An official, Wes Cope — sanctioned by the Fort Worth Chapter of the Texas Association of Sports Officials, displayed actions, verbal taunting of fans and the haughtiest demeanor I have ever seen an official demonstrate.
It is sad to see an official sink so low, especially when he affects so many.
Bad and missed calls are a part of the game, and I do not have an issue with a call an official has made — I believe officials call games to the best of their ability, even if it is the wrong call.
The problem with the call Cope made, was that the clock — with 4.2 seconds on it — wasn’t started on the inbound of the ball, it was started after the ball passed mid court. The resulting shot, at the buzzer, sent the game into the second overtime period.
Needless to say, fans of the team that would have won went nuts pointing out the clock had not started correctly — many stating the clock should be reset and play done over. This would have probably been the best way to handle the situation, but Cope decided he did not want to re-play the time.

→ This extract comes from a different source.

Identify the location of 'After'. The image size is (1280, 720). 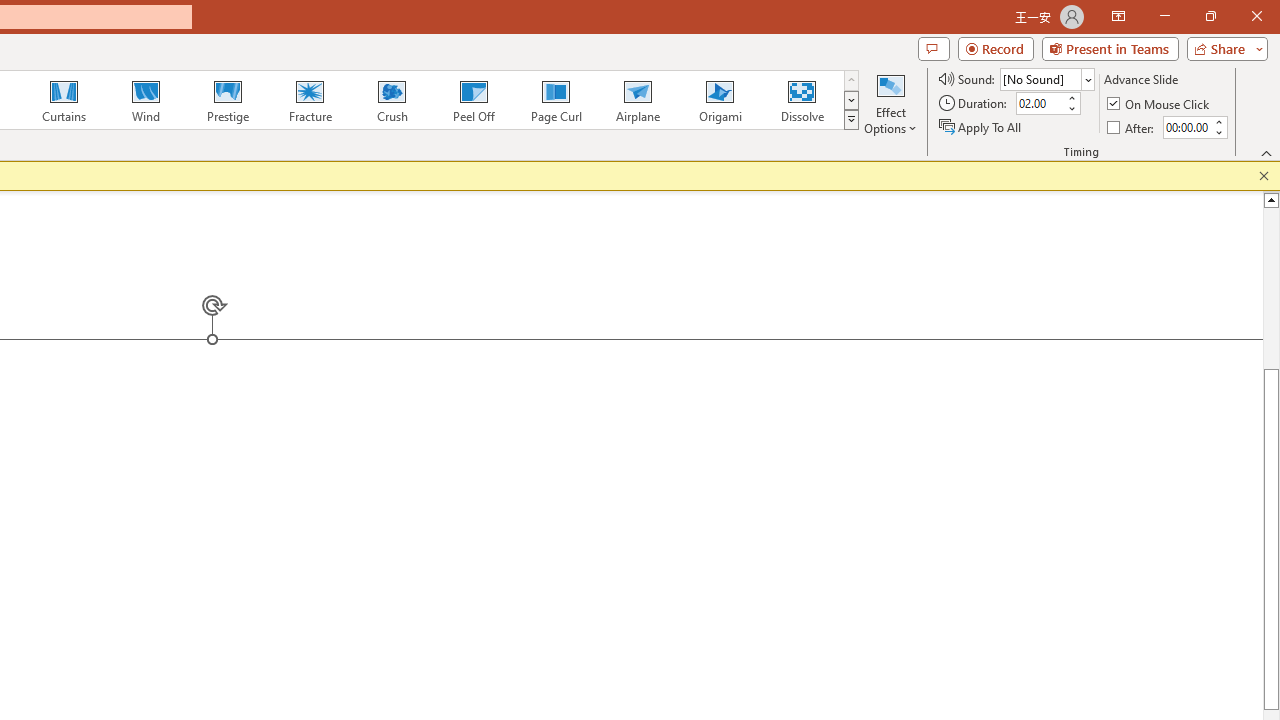
(1132, 127).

While the two other officials conversed with the coaches from both teams, Cope decided to show students what a demonstration of bad sportsmanship, a lack of cooperation and questionable ethics looked like.
Cope looked toward the stands where several fans were voicing concern about the call being made, smiled widely and mouthed words toward them that can not be printed in this publication.
That action was merely the icing on the cake, as he had made several others like it throughout the course of the game.
It is sad when this passes for proper behavior by someone who should know better and who is a member of an organization which has as one of its purposes, “Fostering a high standard of ethics; encouraging sportsmanship and fair play. Insuring closer cooperation and better understanding among officials, athletic representatives, coaches, players, athletic directors, parents and the media.”
When I approached Cope as he left the court and asked for his name — I did not yet know — he refused to answer. I repeated that I just wanted to know the names of the officials calling the game, and stated it was an official media request. He again refused to answer and asked a police officers to tell me he did not want to speak to anyone.
That doesn’t sound much like cooperation.
Our athletes, students and other young people see plenty of people in the world displaying poor behavior on a regular basis, they shouldn’t be taught it is the proper way to act by those we expect to teach them right from wrong, to hold themselves to a higher standard and have high character.
The officials calling high school sports games should be held to the highest standards, and should be the paragon of ethics, sportsmanship and fair play.
The act of becoming an official should be one for people with the quintessence of character.
I believe 99 percent of officials who officiate games in our area are role models for our youngsters, but those whose deportment is the model of wretched behavior, such as was the case with Cope, should be removed from the positions of influence they occupy.